Eu acho que há um problema, acho que melhorou, mas, se você me perguntasse por que a China registra dez vezes mais patentes do que o Brasil, eu não teria dúvidas de responder: porque as empresas da China são chinesas e as empresas do Brasil são internacionais. Isso não tem nada de xenofobia. O desenvolvimento científico e tecnológico só deu certo de fato em países que criaram vínculos orgânicos entre pesquisa básica, que em geral é feita nas universidades, pesquisa tecnológica aplicada, que é feita dentro das empresas (em parte, nas universidades) e o sistema produtivo. No caso brasileiro, historicamente, a gente tem vícios que são da universidade - universidade bacharelesca etc. etc... - e de um sistema produtivo que se constituiu em uma onda de internacionalização. As empresas de ponta no Brasil não faziam desenvolvimento dentro do país, traziam de fora. E as empresas nacionais que existiam não tinham necessidade de um desenvolvimento tecnológico porque usavam tecnologias de uso difundido. Isso criou um padrão que, mais ou menos, subsiste até hoje.

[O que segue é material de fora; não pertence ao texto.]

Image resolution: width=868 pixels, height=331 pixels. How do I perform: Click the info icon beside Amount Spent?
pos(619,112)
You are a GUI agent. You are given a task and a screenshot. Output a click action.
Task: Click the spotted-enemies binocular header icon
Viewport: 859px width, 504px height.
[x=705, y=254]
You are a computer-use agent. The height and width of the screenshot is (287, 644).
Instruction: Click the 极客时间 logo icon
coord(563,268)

Quais foram as novidades? Bem, as empresas estatais. Esse programa de redes temáticas da Petrobras reanima, com o fato de restabelecer essa ligação [universidade-empresa]. Acho que as políticas do Ministério da Ciência e Tecnologia (MCT), da Finep [órgão do MCT], um pouco do BNDES, tendem a ajudar. Agora, acho que temos que avançar mais. É muito pouco para uma economia do tamanho da brasileira.

- Também no começo da sua gestão como reitor, o senhor disse ao "Valor" que o PT era a expressão brasileira da social-democracia, em oposição a um PSDB que estava mais vinculado às políticas liberais, ou neoliberais, do fim do século X. A eleição de 2010 traduz o mesmo quadro?

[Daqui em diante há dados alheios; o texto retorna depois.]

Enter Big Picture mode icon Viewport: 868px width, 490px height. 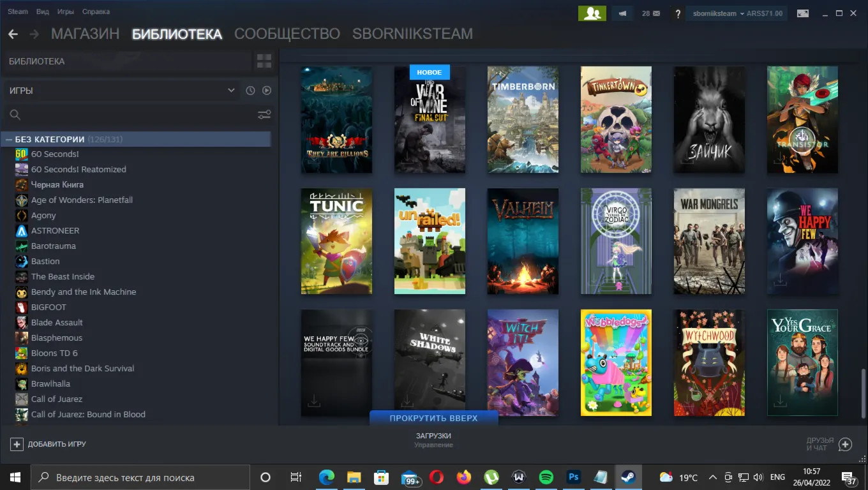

Eu digo assim, fazendo uma análise que prescinde dos personagens. Acho que o jogo de forças permanece o mesmo. A análise de que o PT é o partido da social-democracia brasileira vai além do Lula. Essa possibilidade de ter um programa reformista com intensa participação e liderança do movimento sindical, esse conjunto de coisas caracteriza um partido social-democrata. E o PT continua isso e, eu diria, vivendo todas as limitações que a social-democracia vive hoje no mundo. Por outro lado, continua no PSDB essa marca de ser uma espécie de liberal-democracia. Sem nenhuma dívida eles têm compromissos fortes com a democracia, mas caber-lhes-ia mais esse rótulo de liberal-democracia. É claro que, ouvindo certas coisas que o Serra [candidato do PSDB à Presidência da República] diz, parece que os papéis às vezes se trocam.